Bir süreden bu yana binlerce kadın milletin gözleri önünde eşleri tarafından sokak ortasında hunharca katlediliyor. Binlerce yuva yıkılıyor, binlerce çocuk öksüz kalıyor. Onlar bizim kardeşimiz, ablalarımız, anamız, teyzemiz, halamız. Günahsız kadınlarımız Vatandaş soruyor; onca kadınımız kızımız bacımız katlediliyor. Bu durum nasıl engellenecek diye soruyor vatandaş.
Ürünün cins ve çeşidine göre enflasyon % 200, % 150, % 100, resmi tespitlere göre
% 74 gibi rakamlar telaffuz ediliyor. Emeklilere 2024- 2025 dönemlerinde % 25 oranında bir artıştan söz ediliyor. Memurlar ayakta, emekliler ayakta.
"Yangın yerine dönen piyasa olaylarına karşı halimiz ne olacak" diye soruyor emekliler.
Türk parası hızla değer kaybediyor, Euro dolar durmadan tırmanıyor." Alım gücümüz düşüyor" vaktiyle çöpe dökülen sebze ve meyveler Pazar yerlerinde halka parayla satılır oldu. "Açlık ve yoksulluk sınırları halkı dar boğaza itiyor" diye dert yanıyor tüketici. Buna nasıl çare bulunur diye çıkış yolu arıyor. Şehirlerin cadde ve sokaklarında "yol verdi yol vermedin", "arkamdan niye korna çalıyorsun" diye kahroluyoruz. Gerek birileri silah kullanıyor, bıçak ve saldırma kullanıyor. Bu ne cüret....

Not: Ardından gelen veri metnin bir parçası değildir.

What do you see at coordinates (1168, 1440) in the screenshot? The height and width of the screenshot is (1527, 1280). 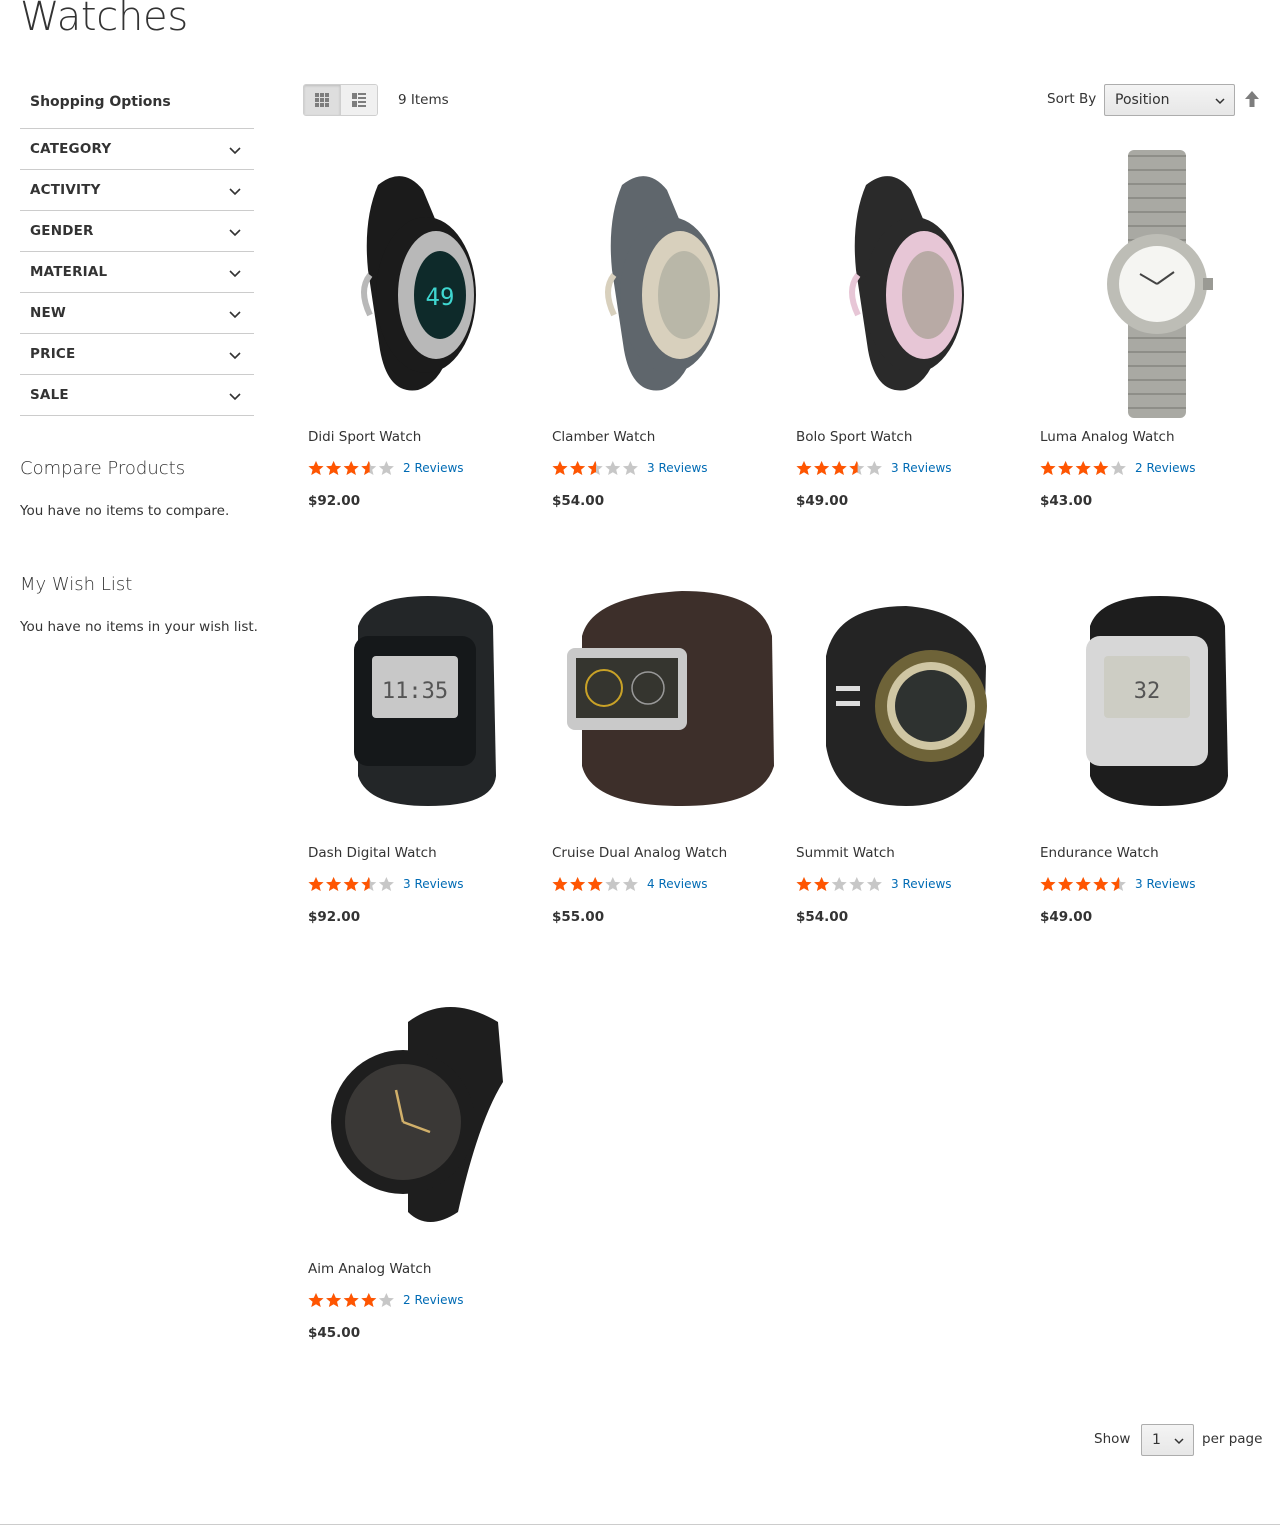 I see `limiter-select: 1` at bounding box center [1168, 1440].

Bütün bu olayları özellikle TV ekranlarından izleyerek kahroluyoruz, mahvoluyoruz. Millet soruyor. Kim nasıl, ne zaman önüne geçilecek bu cinayetlerin, hepimiz merak içindeyiz.

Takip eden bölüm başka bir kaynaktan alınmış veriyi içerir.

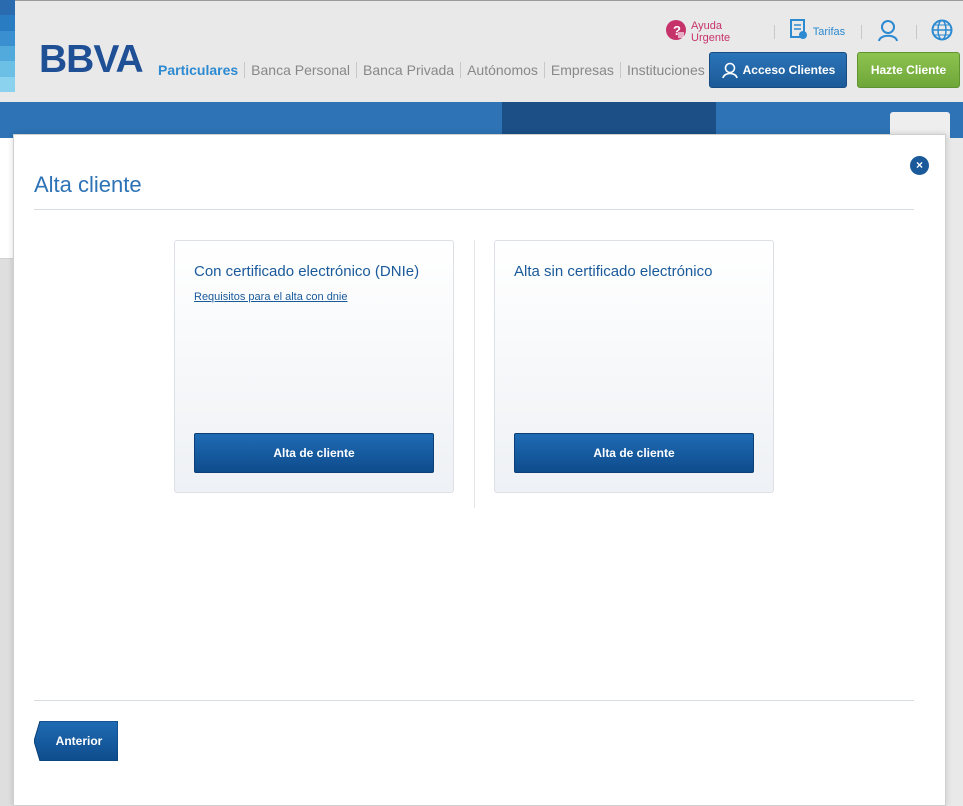 The height and width of the screenshot is (806, 963). What do you see at coordinates (8, 46) in the screenshot?
I see `decorative-stripes` at bounding box center [8, 46].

Girdilerin, benzin ve mazotun, bütçemize göre çok para tutması nedeniyle çiftçi toprağı bıraktı, kırsal alandan, köylerden kentlere akın etti. Ciddi bir sosyal patlama söz konusu Enerji, konut kiraları, gıda ve beslenme, çocukların eğitimi, kırtasiyeye yüklenen acımasız fiyatlar, elektrik su, internet, telefon masrafları, vatandaşın belini bükmektedir.
Taşımalı eğitim nedeniyle ülke bazında milyonlarca öğrenci kentlere yönlendirildi. Binlerce köy okulu yıkılmaya terk edildi. Köylerde tarım bitti. Kırsalda tüm tarım arazilerini domuz sürüleri işgal etti. Meyve bahçelerindeki meyve ağaçlarını bile kırıp yok etti domuzlar. Köylerimizde birkaç yaşlının dışında nüfus kalmadı.
Farklı tabalara mensup milyonlarca yabancı uyruklu insan adeta ülkemizi işgal edercesine endişeli bir manzara karşısında kaygılıyız. Geniş toplum kesimleri; o yabancılar karşısında kendisini ikinci derecede görme imajıyla kahrolduğunu ifade ediyorlar. Ülkemizde zaman zaman o yabancıların da tek durmadıklarına dair bir takım görüntülerin haberleştirildiğine tanık olmaktan çok müteessiriz doğrusu. "Yabancıların; hak etmedikleri ekmeğimizi paylaşmalarına ne zaman vaz geçekler diye halkımız beklenti içindedir. Mesela Gazipaşa - Kaş arasındaki kıyı şeridi 673 kilometredir. Tüm kıyılarımız işgal altında kiralanmış, birilerine tahsis edilmiş, özelleştirilmiş vs. Yahu bu Allah'ın denizi bu yazın yakıcı sıcağında hakkımız olan denize Vatandaş soruyor: Girmek için neden para ödüyoruz, bu denizler halk olarak bizim tapulu malımız sayılır. Bizi engelleyen güç kimdir, denizlerimizden yararlanmak bizim ana yasal hakkımızdır, bu nedir, neden engelleniyoruz" diye isyan ediyor insan
"Piyasa yangını nasıl söndürülür, lütfen denetleyin piyasayı" diyor vatandaş.